WHAT THE TASK ASKS
Take every line containing "green" out of the records.

*** RECORDS TO PROCESS Section Begins ***

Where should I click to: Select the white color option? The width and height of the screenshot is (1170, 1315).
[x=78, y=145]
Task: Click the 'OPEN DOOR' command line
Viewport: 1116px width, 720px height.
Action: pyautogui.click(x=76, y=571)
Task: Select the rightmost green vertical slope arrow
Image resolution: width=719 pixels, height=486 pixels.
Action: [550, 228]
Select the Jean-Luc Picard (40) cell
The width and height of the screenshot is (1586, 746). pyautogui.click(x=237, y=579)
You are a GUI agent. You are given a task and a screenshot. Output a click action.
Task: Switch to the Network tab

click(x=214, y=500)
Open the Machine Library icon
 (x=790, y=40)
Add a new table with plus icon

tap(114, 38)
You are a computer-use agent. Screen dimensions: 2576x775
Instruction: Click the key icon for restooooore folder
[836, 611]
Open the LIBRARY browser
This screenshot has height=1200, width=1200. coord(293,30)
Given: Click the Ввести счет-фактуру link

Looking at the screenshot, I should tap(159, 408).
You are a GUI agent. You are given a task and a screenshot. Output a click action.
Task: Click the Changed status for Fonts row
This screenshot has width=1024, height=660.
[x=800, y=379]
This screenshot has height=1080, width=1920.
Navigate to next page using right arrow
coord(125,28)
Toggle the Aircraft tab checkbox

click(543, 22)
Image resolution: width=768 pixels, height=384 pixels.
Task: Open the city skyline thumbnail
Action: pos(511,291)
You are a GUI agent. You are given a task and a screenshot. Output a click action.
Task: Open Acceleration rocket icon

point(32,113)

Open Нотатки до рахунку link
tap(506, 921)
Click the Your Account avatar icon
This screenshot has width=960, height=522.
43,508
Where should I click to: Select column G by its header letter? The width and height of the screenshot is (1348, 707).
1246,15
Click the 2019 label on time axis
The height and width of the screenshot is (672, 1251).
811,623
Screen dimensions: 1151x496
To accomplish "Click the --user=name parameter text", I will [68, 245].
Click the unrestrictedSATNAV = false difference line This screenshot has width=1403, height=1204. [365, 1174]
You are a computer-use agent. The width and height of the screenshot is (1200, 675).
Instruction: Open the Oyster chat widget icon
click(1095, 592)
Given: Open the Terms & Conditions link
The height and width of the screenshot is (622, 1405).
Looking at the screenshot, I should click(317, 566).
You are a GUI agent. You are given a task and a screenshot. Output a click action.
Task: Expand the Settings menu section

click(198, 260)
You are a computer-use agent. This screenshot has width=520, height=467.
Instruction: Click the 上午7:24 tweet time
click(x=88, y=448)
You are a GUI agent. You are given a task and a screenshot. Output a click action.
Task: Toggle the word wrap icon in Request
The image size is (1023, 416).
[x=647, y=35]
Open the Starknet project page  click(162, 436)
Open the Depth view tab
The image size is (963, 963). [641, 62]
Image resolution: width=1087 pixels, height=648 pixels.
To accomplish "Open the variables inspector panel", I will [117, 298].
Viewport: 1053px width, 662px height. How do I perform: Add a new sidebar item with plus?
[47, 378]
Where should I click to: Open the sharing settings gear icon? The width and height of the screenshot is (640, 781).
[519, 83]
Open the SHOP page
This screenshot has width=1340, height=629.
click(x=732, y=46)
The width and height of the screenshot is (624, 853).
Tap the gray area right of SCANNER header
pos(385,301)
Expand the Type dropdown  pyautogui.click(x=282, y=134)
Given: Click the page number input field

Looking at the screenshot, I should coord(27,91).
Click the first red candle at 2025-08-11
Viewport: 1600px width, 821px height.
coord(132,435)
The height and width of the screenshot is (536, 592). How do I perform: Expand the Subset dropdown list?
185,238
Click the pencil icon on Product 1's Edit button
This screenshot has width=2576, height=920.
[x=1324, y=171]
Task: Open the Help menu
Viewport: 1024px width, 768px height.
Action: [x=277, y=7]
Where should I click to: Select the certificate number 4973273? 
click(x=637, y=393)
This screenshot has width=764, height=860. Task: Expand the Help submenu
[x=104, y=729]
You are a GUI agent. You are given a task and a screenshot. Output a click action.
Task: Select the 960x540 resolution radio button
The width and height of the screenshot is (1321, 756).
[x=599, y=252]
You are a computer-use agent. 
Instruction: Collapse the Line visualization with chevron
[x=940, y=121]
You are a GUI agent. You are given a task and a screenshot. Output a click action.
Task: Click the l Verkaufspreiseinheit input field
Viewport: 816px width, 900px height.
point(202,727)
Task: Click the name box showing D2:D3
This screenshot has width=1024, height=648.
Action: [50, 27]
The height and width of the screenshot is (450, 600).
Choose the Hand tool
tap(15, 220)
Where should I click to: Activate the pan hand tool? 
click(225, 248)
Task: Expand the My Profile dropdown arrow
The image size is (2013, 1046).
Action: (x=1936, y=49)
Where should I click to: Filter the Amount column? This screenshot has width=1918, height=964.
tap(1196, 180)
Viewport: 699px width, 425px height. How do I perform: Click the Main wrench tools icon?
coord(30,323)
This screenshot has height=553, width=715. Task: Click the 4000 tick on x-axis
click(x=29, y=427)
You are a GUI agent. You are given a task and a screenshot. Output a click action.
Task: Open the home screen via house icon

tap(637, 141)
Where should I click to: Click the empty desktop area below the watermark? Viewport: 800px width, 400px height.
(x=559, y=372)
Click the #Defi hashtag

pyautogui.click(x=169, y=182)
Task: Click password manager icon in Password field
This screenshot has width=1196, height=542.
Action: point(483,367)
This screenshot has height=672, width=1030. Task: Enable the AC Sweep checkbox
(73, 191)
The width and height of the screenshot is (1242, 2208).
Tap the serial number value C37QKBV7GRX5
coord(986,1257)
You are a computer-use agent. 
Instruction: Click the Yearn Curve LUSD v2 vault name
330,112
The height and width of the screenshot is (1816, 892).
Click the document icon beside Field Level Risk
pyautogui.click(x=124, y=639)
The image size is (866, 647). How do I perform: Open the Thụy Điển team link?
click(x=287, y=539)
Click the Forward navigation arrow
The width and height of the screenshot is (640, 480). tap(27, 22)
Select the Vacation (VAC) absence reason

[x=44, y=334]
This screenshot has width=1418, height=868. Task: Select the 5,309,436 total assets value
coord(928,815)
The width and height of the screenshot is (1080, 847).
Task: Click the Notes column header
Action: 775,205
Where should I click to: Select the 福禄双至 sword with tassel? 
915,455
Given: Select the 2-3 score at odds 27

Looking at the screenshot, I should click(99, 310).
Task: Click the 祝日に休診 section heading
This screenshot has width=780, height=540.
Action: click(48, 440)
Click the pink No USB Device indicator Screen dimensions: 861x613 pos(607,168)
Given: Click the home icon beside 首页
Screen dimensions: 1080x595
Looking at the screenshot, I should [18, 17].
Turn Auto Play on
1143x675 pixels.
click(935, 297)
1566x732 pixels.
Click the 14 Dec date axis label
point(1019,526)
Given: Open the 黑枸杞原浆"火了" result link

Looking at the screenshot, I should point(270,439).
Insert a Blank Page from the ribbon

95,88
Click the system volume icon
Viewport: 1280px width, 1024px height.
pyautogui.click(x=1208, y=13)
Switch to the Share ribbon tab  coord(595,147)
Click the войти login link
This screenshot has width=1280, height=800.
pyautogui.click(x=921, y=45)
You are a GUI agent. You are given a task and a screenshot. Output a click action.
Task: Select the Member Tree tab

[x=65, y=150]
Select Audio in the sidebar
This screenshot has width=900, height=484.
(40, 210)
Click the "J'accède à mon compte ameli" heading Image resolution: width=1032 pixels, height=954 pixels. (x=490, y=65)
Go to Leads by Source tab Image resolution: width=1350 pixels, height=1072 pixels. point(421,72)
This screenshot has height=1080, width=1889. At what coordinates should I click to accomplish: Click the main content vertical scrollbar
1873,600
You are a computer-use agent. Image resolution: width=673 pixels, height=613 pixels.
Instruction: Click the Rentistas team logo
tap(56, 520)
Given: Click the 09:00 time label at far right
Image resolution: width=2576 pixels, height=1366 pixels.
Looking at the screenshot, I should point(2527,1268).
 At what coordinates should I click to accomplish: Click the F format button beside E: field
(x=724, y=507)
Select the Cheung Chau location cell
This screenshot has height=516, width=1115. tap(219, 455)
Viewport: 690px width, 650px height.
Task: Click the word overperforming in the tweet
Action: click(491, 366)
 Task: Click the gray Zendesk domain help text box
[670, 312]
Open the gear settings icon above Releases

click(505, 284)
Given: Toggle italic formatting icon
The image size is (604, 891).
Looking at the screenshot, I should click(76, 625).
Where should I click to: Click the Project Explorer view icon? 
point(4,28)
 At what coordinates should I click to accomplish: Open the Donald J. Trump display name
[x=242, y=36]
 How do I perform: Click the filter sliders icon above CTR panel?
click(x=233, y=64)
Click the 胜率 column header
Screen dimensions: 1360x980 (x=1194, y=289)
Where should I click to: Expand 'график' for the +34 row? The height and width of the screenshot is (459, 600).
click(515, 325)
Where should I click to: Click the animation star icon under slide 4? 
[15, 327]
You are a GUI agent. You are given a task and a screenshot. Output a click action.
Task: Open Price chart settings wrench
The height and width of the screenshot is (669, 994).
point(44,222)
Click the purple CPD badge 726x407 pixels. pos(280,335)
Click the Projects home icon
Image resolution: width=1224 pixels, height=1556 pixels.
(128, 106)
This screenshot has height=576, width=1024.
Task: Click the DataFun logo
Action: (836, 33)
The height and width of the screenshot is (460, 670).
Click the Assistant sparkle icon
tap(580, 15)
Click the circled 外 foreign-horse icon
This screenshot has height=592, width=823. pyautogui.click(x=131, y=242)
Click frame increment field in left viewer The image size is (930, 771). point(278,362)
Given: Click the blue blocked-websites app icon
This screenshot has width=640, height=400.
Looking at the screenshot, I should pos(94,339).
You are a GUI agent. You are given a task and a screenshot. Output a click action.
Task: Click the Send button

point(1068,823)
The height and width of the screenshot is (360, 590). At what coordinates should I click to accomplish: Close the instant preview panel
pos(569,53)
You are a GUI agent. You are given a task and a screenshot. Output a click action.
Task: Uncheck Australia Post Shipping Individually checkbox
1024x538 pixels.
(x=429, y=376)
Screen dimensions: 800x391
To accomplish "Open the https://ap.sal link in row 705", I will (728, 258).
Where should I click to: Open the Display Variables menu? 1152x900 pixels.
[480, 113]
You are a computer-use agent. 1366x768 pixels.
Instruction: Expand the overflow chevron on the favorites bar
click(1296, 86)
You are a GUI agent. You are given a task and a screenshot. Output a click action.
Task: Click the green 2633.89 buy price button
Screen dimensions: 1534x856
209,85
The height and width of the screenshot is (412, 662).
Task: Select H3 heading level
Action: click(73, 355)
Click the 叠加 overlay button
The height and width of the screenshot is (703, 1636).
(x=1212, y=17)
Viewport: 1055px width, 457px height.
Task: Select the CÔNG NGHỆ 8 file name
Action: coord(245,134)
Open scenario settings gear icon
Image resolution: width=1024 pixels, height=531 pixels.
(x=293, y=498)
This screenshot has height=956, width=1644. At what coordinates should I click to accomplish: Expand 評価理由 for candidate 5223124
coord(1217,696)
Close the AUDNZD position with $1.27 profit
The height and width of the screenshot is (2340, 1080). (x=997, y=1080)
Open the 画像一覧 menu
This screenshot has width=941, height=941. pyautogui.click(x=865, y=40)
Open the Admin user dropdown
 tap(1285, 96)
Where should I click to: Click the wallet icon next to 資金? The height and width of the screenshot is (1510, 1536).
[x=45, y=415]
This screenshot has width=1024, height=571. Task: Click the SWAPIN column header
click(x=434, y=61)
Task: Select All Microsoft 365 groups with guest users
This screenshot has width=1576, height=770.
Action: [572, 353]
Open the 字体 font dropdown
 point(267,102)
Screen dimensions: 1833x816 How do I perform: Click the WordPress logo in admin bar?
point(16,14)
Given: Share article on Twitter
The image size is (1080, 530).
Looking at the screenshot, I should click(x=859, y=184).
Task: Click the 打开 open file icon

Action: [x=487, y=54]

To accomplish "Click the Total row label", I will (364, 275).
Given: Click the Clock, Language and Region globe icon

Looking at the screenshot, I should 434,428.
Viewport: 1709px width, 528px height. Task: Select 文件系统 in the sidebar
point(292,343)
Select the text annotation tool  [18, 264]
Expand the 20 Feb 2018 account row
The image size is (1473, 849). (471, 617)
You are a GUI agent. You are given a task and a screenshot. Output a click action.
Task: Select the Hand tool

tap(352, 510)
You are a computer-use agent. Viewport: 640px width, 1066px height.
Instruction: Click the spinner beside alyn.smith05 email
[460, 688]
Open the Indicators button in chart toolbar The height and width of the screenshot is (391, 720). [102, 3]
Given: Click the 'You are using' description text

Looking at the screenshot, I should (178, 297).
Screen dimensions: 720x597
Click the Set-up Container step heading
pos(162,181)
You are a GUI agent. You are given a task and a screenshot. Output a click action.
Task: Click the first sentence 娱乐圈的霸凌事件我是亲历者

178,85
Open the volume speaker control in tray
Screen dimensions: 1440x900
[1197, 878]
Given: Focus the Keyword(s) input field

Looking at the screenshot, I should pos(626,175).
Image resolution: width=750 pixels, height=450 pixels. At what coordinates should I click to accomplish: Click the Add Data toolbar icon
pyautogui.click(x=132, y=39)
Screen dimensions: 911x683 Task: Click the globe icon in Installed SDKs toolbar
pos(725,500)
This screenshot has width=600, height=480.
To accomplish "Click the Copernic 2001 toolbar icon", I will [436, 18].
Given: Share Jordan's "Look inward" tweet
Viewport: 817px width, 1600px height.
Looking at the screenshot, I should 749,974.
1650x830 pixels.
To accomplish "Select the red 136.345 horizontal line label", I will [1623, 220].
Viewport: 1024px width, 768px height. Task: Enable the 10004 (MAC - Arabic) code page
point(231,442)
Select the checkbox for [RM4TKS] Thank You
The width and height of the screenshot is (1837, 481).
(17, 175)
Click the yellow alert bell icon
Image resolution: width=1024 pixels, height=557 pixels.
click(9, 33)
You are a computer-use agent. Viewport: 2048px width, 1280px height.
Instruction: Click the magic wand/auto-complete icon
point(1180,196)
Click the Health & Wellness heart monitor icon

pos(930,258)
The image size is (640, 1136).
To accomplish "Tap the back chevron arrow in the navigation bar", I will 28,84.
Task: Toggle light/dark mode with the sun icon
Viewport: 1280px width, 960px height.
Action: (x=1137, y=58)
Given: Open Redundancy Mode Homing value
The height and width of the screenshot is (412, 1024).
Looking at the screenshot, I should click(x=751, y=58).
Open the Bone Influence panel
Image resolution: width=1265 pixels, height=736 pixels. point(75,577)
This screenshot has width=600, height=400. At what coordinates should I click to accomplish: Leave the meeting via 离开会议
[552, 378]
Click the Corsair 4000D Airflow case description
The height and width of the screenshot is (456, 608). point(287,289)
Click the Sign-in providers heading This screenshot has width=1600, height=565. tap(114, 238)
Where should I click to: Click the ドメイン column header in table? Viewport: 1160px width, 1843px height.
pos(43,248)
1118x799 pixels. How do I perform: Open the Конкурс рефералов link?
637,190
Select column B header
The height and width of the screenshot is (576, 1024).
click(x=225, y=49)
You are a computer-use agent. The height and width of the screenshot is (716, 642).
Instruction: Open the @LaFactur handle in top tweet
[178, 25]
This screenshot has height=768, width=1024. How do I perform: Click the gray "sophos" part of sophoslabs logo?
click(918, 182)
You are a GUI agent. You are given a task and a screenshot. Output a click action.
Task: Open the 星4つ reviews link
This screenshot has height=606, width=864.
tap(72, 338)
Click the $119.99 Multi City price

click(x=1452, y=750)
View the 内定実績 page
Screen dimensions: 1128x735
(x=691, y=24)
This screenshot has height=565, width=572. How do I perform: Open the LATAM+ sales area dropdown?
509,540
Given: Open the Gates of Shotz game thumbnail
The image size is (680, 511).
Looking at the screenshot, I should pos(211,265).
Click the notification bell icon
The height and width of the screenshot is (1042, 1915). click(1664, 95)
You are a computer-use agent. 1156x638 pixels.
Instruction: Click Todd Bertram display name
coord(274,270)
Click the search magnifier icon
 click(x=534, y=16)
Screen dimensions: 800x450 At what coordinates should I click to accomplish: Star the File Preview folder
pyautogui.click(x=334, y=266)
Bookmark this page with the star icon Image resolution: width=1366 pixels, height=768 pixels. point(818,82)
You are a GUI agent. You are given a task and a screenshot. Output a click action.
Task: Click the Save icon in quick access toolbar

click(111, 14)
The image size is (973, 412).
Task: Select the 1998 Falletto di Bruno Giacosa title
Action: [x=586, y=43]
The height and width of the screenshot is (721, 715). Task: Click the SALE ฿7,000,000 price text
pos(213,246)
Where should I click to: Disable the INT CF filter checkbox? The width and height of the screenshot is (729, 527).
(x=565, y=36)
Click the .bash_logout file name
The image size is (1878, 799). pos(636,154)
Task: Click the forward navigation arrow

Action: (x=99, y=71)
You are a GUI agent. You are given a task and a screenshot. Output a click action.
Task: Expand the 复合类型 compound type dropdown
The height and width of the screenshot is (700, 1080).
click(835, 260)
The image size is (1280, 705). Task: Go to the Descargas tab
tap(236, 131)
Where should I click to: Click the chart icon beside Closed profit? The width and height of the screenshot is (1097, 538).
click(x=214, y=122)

*** RECORDS TO PROCESS Section Ends ***

WRITTEN RESPONSE
Task: Select the rightmost green vertical slope arrow
Task: Click the green 2633.89 buy price button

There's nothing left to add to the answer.